TEXTO FUENTE
"""

Pero yo podría contarles unas historias de algunos que se han sumergido de cabeza en los golfos más negros del pecado, que nos horrorizarían a todos, si les permitiéramos contar de nuevo su culpa. Yo podría decirles cómo han venido a la casa de Dios con una actitud agresiva en contra del ministro, resueltos a burlarse de cualquier cosa que dijera. Se quedaron un momento; alguna palabra atrajo su atención; pensaron en su interior: “voy a oír esa frase”. Fue algún dicho directo y conciso que penetró en sus almas. No supieron cómo fue, pero se quedaron arrobados, y se demoraron para oír por un poco más de tiempo; y gradualmente, inconscientemente para ellos mismos, las lágrimas comenzaron a brotar, y cuando se fueron, estaban poseídos por un sentimiento extraño y misterioso que los condujo a sus aposentos. Cayeron de rodillas; contaron delante de Dios toda la historia de su vida. Él les dio la paz a través de la sangre del Cordero, y muchos de ellos fueron a la casa de Dios para decir: “Venid, oíd y contaré lo que ha hecho Dios por mi alma”, y para:

 

“Decirles a los pecadores a la redonda

Cuán amado Salvador habían encontrado”.

"""

INSTRUCCIONES DE LA TAREA
Traduce al inglés esta oración del texto fuente: «Cayeron de rodillas; contaron delante de Dios toda la historia de su vida.»

MATERIAL RECOPILADO
"""

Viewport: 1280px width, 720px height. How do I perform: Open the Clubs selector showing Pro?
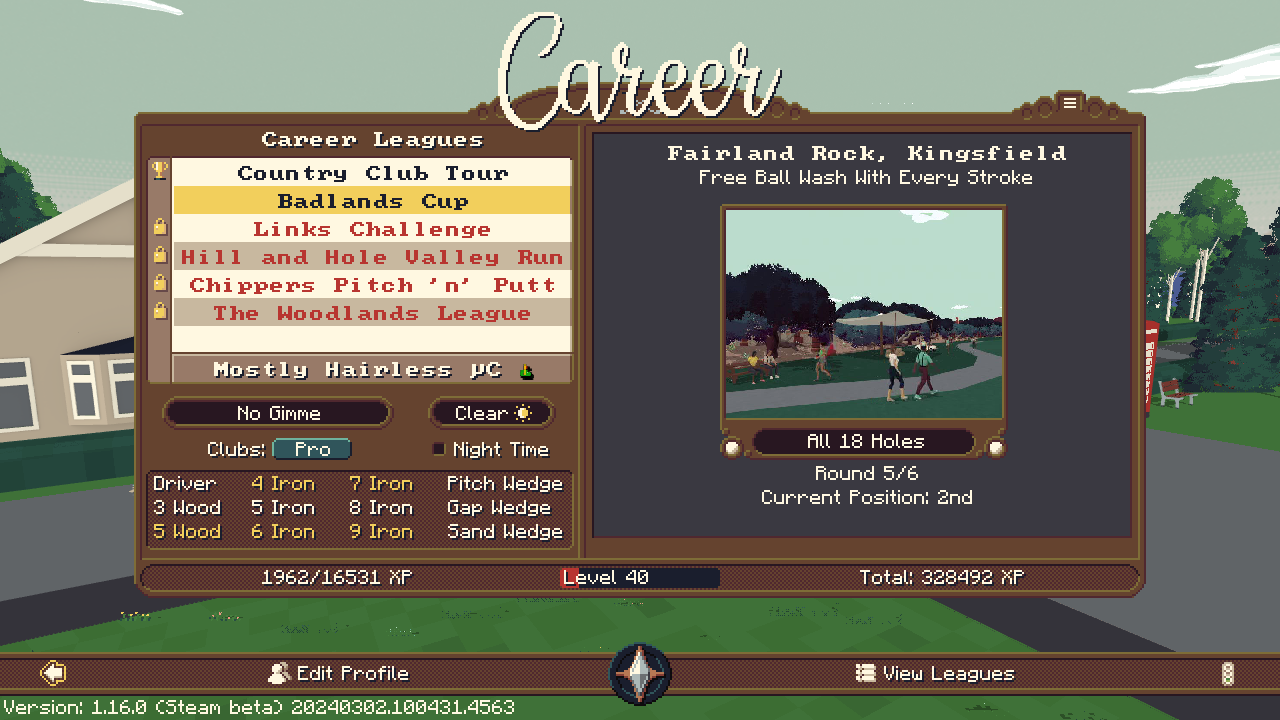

"""

RESPUESTA DEL EJERCICIO
They fell to their knees; they told the whole story of their lives before God.